Mi occupo del caso dal 2018 alle Iene, conosco i dubbi che riguardano la vicenda dal 2010/11 perché me ne parla felice Manti ed è stata una grande emozione… la decisione della corte di appello di Brescia arriva al culmine di un lavoro durato più di cinque anni ed è un risultato quasi insperato per me e per la difesa che ha atteso a lungo, e mi aspetto che la corte d’appello di Brescia messa di fronte alle contraddizioni enormi contenute nelle tre prove che hanno condannato i Romano riconosca che, di fronte a questa montagna di dubbi, non si possa pronunciare una sentenza di condanna.
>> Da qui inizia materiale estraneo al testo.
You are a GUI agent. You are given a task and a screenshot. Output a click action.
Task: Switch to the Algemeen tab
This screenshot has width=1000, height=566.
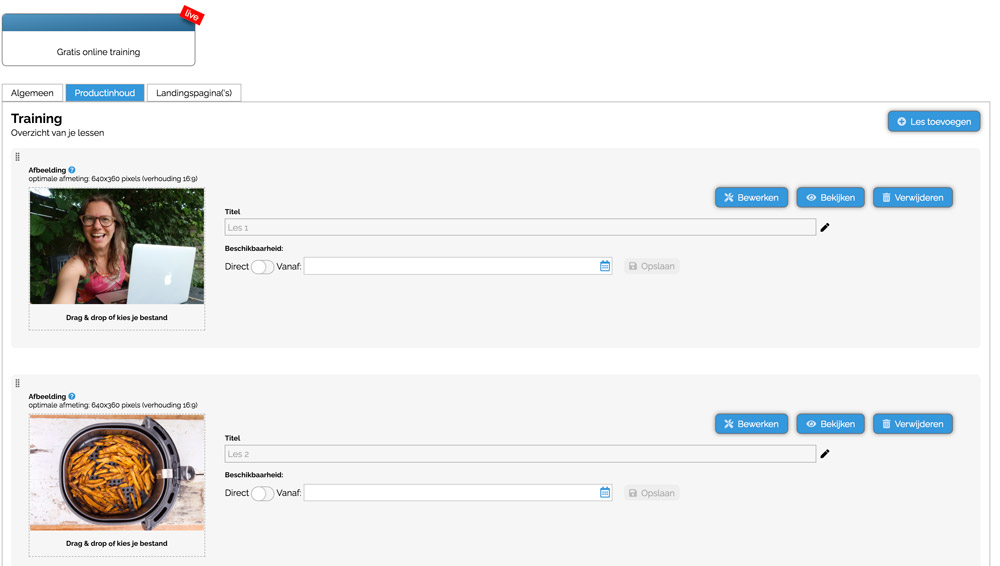(x=33, y=93)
Dal primo servizio in trasmissione del 2018 a oggi, com’è cambiato l’approccio del pubblico nei confronti di Rosa e Olindo? Il libro è un ulteriore strumento per una nuova verità possibile?
L’approccio del pubblico è cambiato in maniera progressiva. Se penso alla prima edizione in cui abbiamo parlato di Erba sono stati necessari i primi cinque servizi perché ci fosse un cambio nell’umore del pubblico che, di volta in volta, è stato messo di fronte a dei fatti che erano inediti per la gran parte dei telespettatori. Il libro è lo strumento che serve tutte le volte in cui il lettore (o lo spettatore) entra nel loop e si dice “ va bene mi hanno smontato questa prova ma ce n’è un’altra”, ne smontiamo un’altra e si va avanti ancora. Ecco il libro serve a non far perdere tensione, a non far perdere curiosità al lettore e a dargli la risposta che si aspetta nel momento in cui se l’aspetta.
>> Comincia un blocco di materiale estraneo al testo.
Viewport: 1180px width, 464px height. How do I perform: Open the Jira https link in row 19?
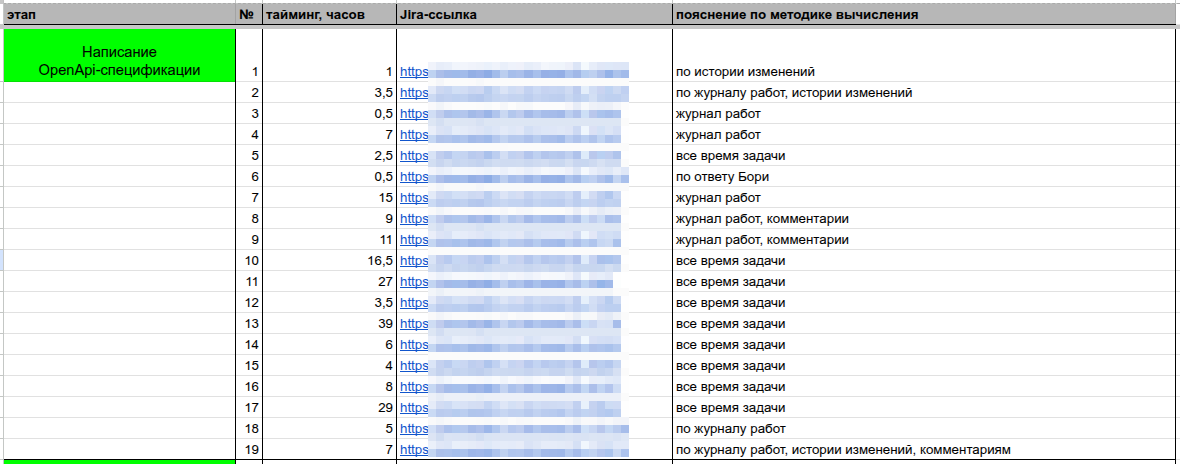point(414,450)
Erba riporta la verità processuale. Sui tre pilastri che reggono la tesi dell’accusa sono invece tante le contraddizioni. Il lettore diventa anche un po’ giornalista ?
Il lettore non diventa giornalista ma scopre tutte le cose che non tornano. Tutte le volte in cui abbiamo trattato singolarmente gli elementi che hanno portato alla condanna di Rosa e Olindo qualcuno dice sempre che parliamo di una cosa e non di un’altra. Il libro serve a mettere tutte queste cose in fila. E’ un manuale per colpevolisti.
Un libro ricorre anche in questa storia ed è la Bibbia che Olindo riceve in carcere e sulla quale annota pensieri e considerazioni. Che ruolo ha questo libro?
Su quella Bibbia c’è scritto tutto e il contrario di tutto, ci sono le scritte di marca colpevolista e quelle con le quali Olindo si proclama innocente. Allora io dico, prendiamo tutto e se prendiamo tutto alla fine le cose si equivalgono. E’ stano però che in questa storia rientri pure un libro scritto da Joseph Ratzinger prima di diventare Papa, un libro che Olindo aveva in carcere e all’interno del quale annotava cose che sono proclamazioni di innocenza… eppure di quel libro si parla molto poco.
Con la revisione del processo i coniugi Romano da condannati tornano a essere imputati?
Sì esattamente. Tornano a essere imputati come stabilisce il codice di procedura penale articolo 60, per il quale, una volta che viene emesso il decreto con il quale vengono citate le parti nel giudizio di revisione, i condannati tornano ad essere degli imputati.
Con le implicazioni che questo dovrebbe portare con sé anche nel trattamento mediatico. Dal 9 gennaio io sarei più accorto a chiamarli gli assassini, ma capisco che c’è questa foga colpevolista inarrestabile.

Una storia di grande sofferenza per le vittime, i parenti e per i colpevoli. Quanto amore c’è in questa vicenda?
Riparlarne ogni volta apre delle ferite ed è spiacevole, bisogna però fare attenzione a non trasformare il dolore in un ostacolo a una ricerca della verità. In questa vicenda ci sono amori spezzati e amori logorati. E’ questo il quadro devastante di quel crimine e perciò mi auguro e spero che quelle che considero due persone innocenti che stanno scontando l’ergastolo vengano riconosciute come tali.